Free UK Genealogy is a charitable incorporated organisation (CIO) acting as an umbrella organisation for FreeBMD, FreeREG and FreeCEN. The charity was formerly known as FreeBMD.

Free UK Genealogy works with volunteers to make transcriptions of family history records. Current projects include transcribing the England and Wales index of Births, Marriages and Deaths, historic Parish Registers and 19th Century Censuses. The resulting databases, FreeBMD, FreeCEN and FreeREG, and transcripts are free to access.

== Formation of Free UK Genealogy from FreeBMD ==
FreeBMD was founded in 1998 by Ben Laurie, Graham Hart, and Camilla Gemmingen von Massenbach after they realised the potential that the online genealogy community had to make records accessible to support research. Volunteers came together online to transcribe the General Register Office (GRO) indexes of Births, Marriages and Deaths for England and Wales. Work continues to complete a transcription database covering the indexes from 1837 to 1983. All three founders are still actively involved with supporting and managing the organisation.
- In 2003, the organisation registered as a charity under the name FreeBMD.
- In 2014, the name was changed to Free UK Genealogy, which better reflected the organisation.
- In 2016, Free UK Genealogy became a CIO (Charitable Incorporated Organisation).

== Governance ==
In 2013, Darren Wright was appointed executive director, in succession to Nick Barratt.

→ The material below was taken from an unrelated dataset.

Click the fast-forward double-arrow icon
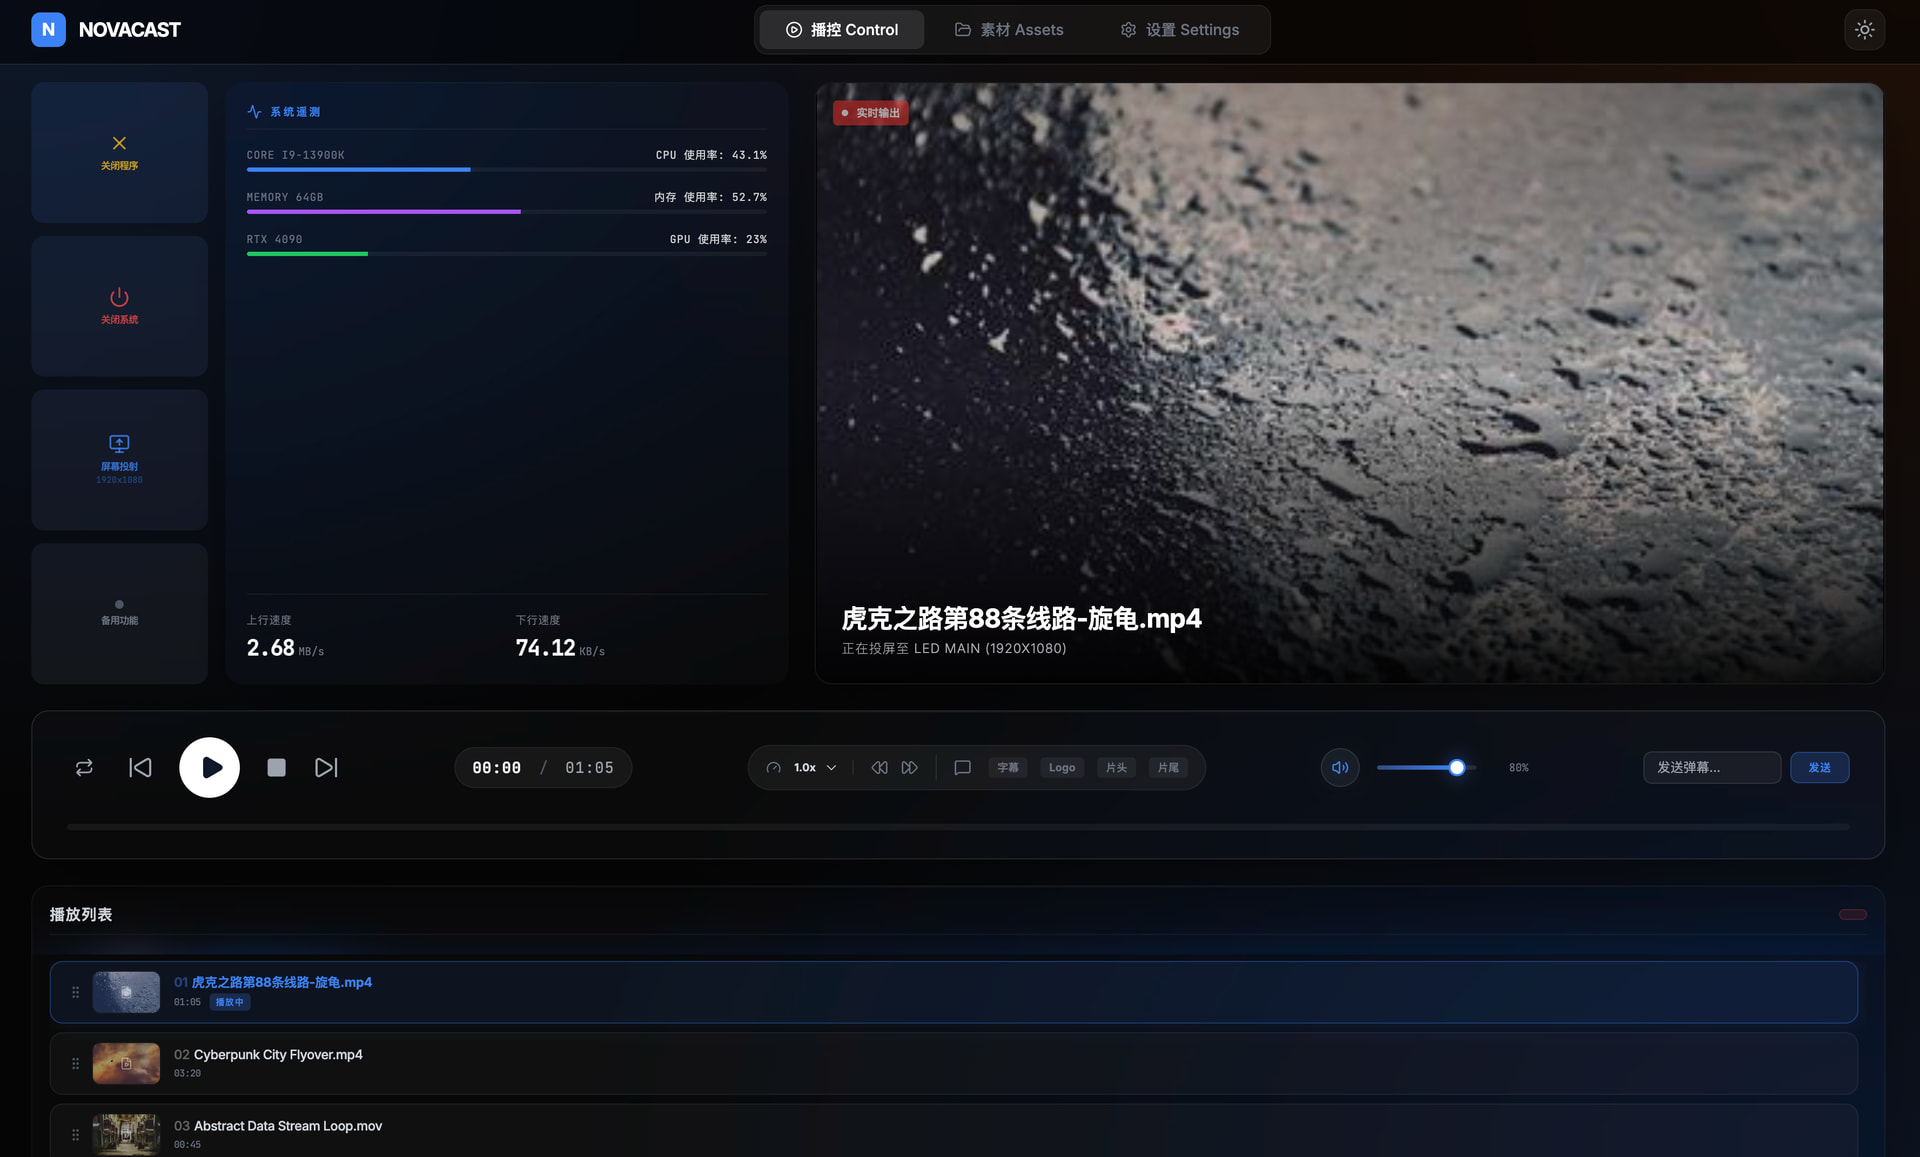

Pat Reynolds is the current executive director, in post since June 2015.

== Ethos and mission ==
Free UK Genealogy is a supporter of Open Data and Open Source as key to making and keeping public records accessible to all.

In 2011, FreeBMD partnered with the Open Rights Group and Open Knowledge Foundation to launch the Open Genealogy Alliance (OGA). The OGA researches the genealogy sector and the copyright status of digitised public domain documents.

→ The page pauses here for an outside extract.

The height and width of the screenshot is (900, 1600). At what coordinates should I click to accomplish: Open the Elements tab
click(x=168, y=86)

Free UK Genealogy work is generally licensed under the Creative Commons CC0 Public Domain Dedication, as described in the footer of the website.

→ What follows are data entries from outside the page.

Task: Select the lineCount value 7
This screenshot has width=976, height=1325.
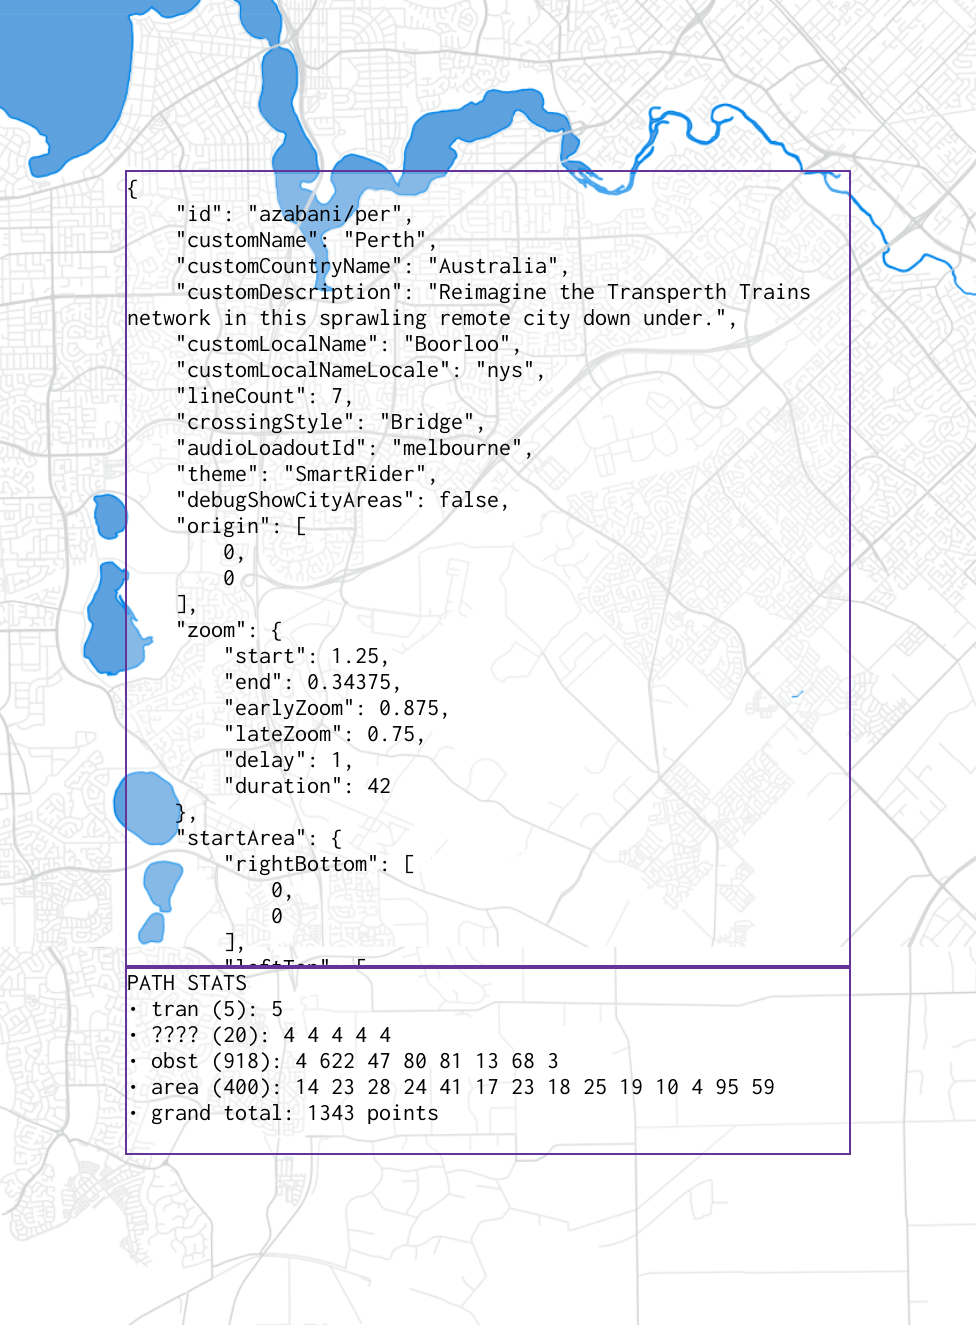Action: 337,396
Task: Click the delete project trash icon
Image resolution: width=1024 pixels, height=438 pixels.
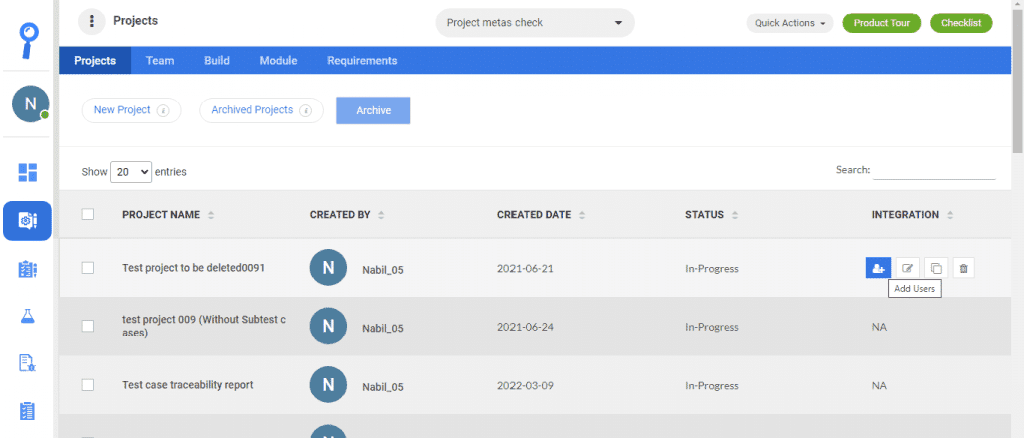Action: (963, 268)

== Awards and recognition ==
In 2007, FreeBMD was awarded the Prince Michael of Kent Award by the Society of Genealogists. The same year, The Guardian selected FreeBMD as one of the 50 best family history websites.

Family Tree Magazine named Free UK Genealogy among the 101 Best websites for British & Irish Genealogy in 2016.

In June 2017, Free BMD was selected as one of UK Family Tree magazine's 50 best websites for family history.

Free UK Genealogy's projects are often recommended as a good place to begin researching family history.

== Volunteers ==
The majority of the work of Free UK Genealogy is carried out by volunteers, from transcribing records to managing the databases. As of March 2016, the organisation had 6,500 active volunteers.

Volunteers are trained and supported in their work.